ウイスキー

ウイスキーの製法がスコットランドに伝わった時期は定かでないが、遅くとも12世紀から13世紀にかけてという見解が有力の様だ。製法の要の一つである蒸留技術はアイルランドからキリスト教とともに伝来したとされ、パトリキウスによってもたらされたとする言い伝えもある。

スコットランドにおけるウイスキーに関する現存する最も古い記録は、1494年のスコットランド財務省の記録で、「修道士ジョン・コーに8ボルのモルトを与え、アクアヴィテ(aqua vitae)を造らしむ」という内容である。
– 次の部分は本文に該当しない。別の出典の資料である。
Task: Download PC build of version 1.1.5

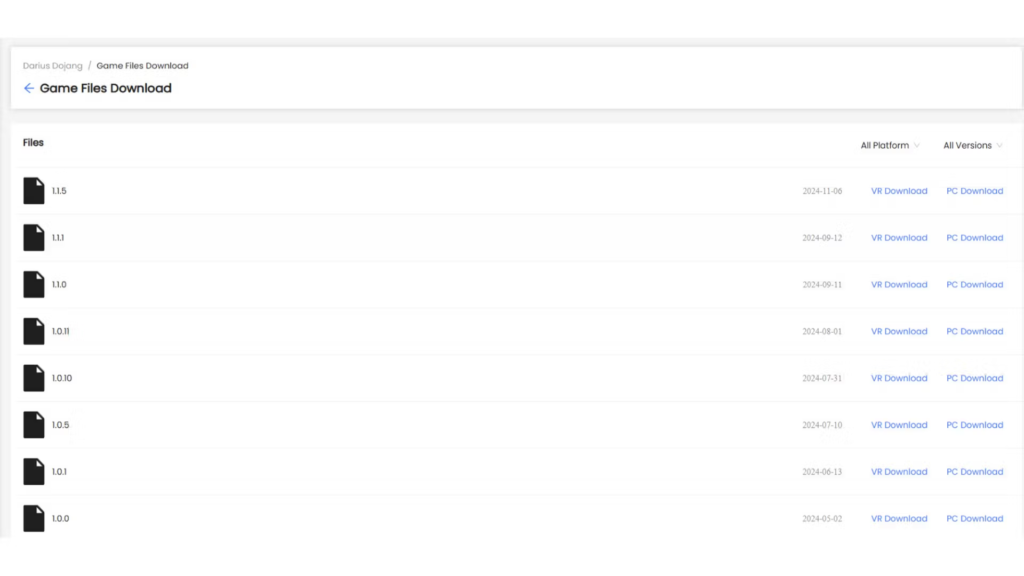Action: click(x=974, y=191)
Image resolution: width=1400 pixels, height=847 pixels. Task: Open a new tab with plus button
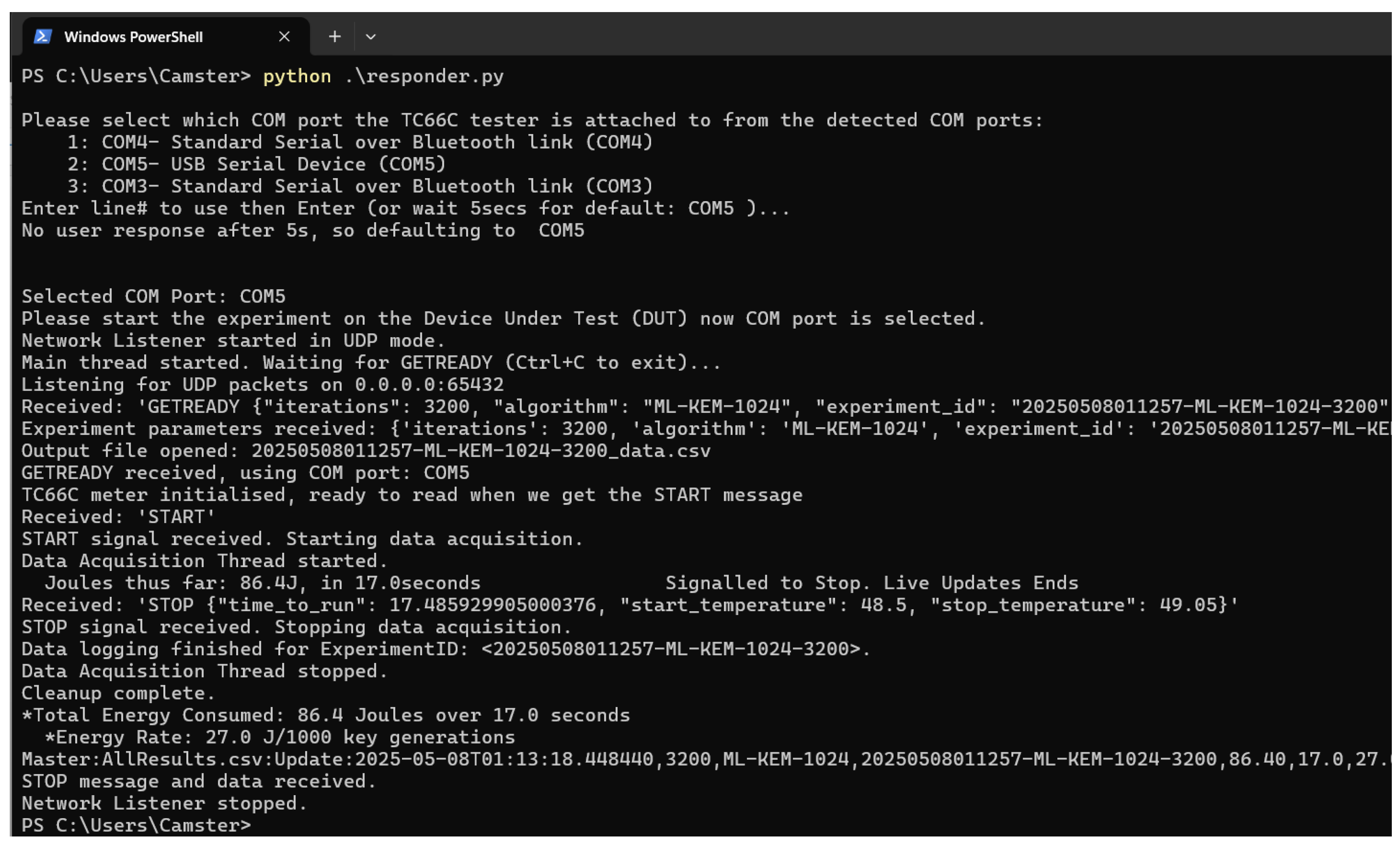tap(335, 37)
アクアヴィテはラテン語で「生命の水」という意味で、これをゲール語で表すと「ウシュクベーハ」(uisge beatha、ウシュクは水、ベーハは生命の意)となり、そこから「ウイスキー」という英語が生まれた。ウイスキーという単語に関する最古の記録は1736年にスコットランド人が書いた手紙で、1755年には英語辞典に登場した。当初スコッチ・ウイスキーは薬酒として修道院が独占的に製造していたが、16世紀に宗教改革が起こり修道院が解散したことで蒸留技術が農家など民間に広まり、余剰生産された大麦の換金および保存の手段として製造が盛んになった。この時期のスコッチ・ウイスキーには熟成の工程がなく、蒸留したばかりの無色透明の液体が飲まれていた。